O presidente Lula diz que no ano que vem não precisará viajar tanto. Em menos de um ano já fez bastante, proporcionalmente bem mais que o antecessor que criticara por realizar, conforme dizia, um certo “turismo oficial”. Faltam ainda a China e a Rússia, mas Lula imagina que já semeou as sementes necessárias para fazer nascer – se a seca do desacerto internacional e a inércia da diplomacia tupiniquim não estragarem tudo – e um novo conceito sobre o Brasil e uma nova relação entre o nosso País e os aliados que foi buscar fora da rota tradicional Europa-Estados Unidos. Modéstia às favas, em 2004 ficará mais em casa, cuidando, entre outras coisas, das eleições que, imagina o presidente, haverão de consolidar o PT no poder a partir das bases municipais.

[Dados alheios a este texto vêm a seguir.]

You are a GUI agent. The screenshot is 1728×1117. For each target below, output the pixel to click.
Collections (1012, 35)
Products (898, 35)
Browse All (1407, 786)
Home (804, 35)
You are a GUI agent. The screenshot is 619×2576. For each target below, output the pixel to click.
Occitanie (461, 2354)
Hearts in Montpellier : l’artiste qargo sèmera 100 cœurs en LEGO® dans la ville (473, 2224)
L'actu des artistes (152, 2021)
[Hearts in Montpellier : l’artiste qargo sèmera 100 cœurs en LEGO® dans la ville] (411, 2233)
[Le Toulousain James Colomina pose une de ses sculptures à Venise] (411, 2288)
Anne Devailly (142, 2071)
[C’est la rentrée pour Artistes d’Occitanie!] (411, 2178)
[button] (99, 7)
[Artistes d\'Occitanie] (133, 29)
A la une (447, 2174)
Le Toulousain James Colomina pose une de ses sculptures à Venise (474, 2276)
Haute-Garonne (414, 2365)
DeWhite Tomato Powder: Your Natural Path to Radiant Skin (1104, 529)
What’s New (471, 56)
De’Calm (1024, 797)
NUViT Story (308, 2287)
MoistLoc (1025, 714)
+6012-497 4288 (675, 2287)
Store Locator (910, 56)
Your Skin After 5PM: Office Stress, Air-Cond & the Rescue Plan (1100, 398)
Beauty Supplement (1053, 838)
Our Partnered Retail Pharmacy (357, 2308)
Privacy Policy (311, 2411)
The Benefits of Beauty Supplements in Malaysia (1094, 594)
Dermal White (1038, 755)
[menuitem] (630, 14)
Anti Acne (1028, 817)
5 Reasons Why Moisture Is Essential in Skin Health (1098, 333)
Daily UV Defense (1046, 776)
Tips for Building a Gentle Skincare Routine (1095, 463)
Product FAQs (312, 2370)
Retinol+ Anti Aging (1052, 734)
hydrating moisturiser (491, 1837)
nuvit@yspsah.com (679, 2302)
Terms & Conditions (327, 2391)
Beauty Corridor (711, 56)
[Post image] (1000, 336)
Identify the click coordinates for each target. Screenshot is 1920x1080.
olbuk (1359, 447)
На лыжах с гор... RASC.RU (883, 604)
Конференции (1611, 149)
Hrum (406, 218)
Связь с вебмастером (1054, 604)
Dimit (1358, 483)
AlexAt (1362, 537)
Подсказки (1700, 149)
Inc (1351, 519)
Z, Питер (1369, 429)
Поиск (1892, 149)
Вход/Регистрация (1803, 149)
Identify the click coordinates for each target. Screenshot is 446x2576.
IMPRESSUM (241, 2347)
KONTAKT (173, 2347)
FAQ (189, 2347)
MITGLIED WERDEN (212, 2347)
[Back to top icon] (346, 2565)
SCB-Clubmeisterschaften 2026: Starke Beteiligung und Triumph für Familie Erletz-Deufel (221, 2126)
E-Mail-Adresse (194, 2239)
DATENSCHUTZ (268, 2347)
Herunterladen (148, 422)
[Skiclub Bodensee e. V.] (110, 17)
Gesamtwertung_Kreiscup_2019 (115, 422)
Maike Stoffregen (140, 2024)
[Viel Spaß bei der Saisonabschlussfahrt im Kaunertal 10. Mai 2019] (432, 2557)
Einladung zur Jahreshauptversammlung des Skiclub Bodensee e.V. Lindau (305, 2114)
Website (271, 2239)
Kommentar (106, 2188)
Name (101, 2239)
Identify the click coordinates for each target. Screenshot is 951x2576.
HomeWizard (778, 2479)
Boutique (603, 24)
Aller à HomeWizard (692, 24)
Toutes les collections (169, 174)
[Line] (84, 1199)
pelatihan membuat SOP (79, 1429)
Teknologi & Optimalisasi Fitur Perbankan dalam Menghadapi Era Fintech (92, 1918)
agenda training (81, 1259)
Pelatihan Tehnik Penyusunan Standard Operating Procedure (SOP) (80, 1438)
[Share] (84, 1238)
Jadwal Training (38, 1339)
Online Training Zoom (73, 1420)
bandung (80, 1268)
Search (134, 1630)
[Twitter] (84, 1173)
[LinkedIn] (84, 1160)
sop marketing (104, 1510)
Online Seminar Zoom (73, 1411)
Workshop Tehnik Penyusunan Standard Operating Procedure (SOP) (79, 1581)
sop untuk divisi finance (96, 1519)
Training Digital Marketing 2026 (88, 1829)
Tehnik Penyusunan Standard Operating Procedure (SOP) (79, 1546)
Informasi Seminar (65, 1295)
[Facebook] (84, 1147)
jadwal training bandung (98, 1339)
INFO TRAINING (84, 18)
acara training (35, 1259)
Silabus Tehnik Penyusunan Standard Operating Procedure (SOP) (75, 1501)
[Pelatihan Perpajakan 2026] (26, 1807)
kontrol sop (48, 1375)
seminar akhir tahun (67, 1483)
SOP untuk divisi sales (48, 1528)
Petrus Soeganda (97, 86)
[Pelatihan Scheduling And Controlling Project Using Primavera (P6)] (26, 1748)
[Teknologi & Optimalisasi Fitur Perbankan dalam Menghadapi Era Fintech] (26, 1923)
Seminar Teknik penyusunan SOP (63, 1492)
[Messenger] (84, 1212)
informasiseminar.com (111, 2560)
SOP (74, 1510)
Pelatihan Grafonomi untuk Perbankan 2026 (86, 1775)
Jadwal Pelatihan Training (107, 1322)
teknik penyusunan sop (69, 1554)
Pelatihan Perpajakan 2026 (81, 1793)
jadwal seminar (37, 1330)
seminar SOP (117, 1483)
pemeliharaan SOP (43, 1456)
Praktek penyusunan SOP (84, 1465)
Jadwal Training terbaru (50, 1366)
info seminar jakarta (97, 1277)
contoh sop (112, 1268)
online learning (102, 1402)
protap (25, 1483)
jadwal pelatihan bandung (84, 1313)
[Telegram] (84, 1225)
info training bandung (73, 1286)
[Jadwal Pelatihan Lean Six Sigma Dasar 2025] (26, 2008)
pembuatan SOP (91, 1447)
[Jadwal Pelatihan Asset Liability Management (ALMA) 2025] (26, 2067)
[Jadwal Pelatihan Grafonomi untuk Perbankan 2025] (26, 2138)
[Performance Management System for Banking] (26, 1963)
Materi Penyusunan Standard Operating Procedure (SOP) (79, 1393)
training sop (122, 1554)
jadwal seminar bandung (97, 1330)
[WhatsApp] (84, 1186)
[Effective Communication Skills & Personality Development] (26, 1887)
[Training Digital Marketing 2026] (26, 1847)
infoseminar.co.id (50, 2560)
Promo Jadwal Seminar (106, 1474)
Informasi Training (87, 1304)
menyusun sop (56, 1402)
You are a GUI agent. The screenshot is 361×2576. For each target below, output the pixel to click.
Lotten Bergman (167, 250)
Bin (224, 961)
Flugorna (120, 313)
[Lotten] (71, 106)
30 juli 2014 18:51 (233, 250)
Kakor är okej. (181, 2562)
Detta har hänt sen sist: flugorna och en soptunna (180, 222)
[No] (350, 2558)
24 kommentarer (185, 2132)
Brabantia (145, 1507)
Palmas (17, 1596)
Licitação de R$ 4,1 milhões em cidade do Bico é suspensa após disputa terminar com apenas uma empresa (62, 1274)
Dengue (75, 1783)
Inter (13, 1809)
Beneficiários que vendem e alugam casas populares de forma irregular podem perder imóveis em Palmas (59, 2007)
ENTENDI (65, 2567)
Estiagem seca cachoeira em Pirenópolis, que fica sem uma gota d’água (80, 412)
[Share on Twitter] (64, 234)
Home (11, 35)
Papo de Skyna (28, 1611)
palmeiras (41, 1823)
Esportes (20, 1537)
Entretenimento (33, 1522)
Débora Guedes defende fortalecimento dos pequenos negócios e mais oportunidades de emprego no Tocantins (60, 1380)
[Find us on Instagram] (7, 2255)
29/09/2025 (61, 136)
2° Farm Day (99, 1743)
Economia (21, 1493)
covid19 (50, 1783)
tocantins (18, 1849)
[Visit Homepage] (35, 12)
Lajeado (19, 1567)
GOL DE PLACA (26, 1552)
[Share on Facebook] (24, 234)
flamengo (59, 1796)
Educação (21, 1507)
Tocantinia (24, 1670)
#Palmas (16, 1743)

Ou tratando de nossa soberania interna, tão debilitada como nunca.
Faz bem. Não que a política internacional praticada pelo presidente em pessoa seja despicienda, mas dentro do governo existe uma estrutura montada e dirigida exclusivamente para isso – o Itamaraty. É ele o órgão que precisa estar ativo e bem azeitado para fazer as sementes de Lula germinarem no tempo certo em qualquer terreno externo. Caso contrário, cada viagem presidencial corre o risco de ser arquivada ou simplesmente esquecida pelo país visitado mal o viandante ilustre, cheio de presentes e com muito sono, embarque no avião de volta.
Pelo que se sabe, entretanto, e apesar do esforço de Lula em fazer reuniões a qualquer hora do dia ou da noite com colegas mandatários de outros países, o Itamaraty atravessa um período de vacas magras. Aliás, magérrimas. Só a diplomatas e oficiais de chancelaria o governo devia, até o final de novembro, cerca de dois milhões de dólares americanos – o equivalente a cerca de seis milhões de reais. A dívida, hoje seguramente maior (nem por isso ameaçadora à soberania brasileira), é repleta de sinais de mau agouro.
É só um pequeno detalhe a indicar que o semear de Lula em terras tão distantes corre o risco de dar em nada. Como na lenda, semente sobre terreno pedregoso, vocacionada a pasto das aves do céu, sem chance de nascer. Tanto esforço contrasta com a revelação de que o ministro Celso Amorim, das Relações Exteriores (e todos os demais servidores convocados para essa viagem ao Oriente Médio), tirou dinheiro do bolso para acompanhar a comitiva. Dentro da nossa diplomacia, quem terá, assim, boa vontade de ficar regando as plantinhas para que cresçam e produzam os frutos esperados?
O presidente Lula não pode esquecer que a soberania que ele busca lá fora precisa primeiro ser conquistada aqui dentro. A partir do pleno emprego que reduzirá, este sim, a fome a zero. A partir do crescimento econômico que deixa os contribuintes felizes, capazes de pagar não só as viagens repetidas da comitiva presidencial, mas também o orçamento do Itamaraty, que precisa estar em condições de funcionamento o ano inteiro (e em todas as unidades de nossas representações diplomáticas espalhadas pelo mundo), para regar sementes e impor o respeito brasileiro e a nossa soberania de que tanto fala Lula.
No campo internacional, como no nacional, Lula jogou sementes a mancheias. O problema, ao que tudo indica, não está na semeadura, mas no cultivo adequado e na colheita em hora certa. Depois de um ano sob novo regime (mas, francamente, o que mudou de fato?) gostaríamos, por exemplo, de estar com a indústria a pleno vapor, com o comércio em franca atividade, com a economia em pleno desenvolvimento – tudo assim como foi semeado – para que não tivéssemos que reconhecer que este ano de juros altos passou simplesmente premiando a especulação em detrimento da produção, e com o nível de emprego à míngua.
Por isso, o anúncio de menos viagens ao exterior (e a conseqüente maior atenção a nossos problemas internos) pode ser uma boa notícia. Vamos aguardar para ver.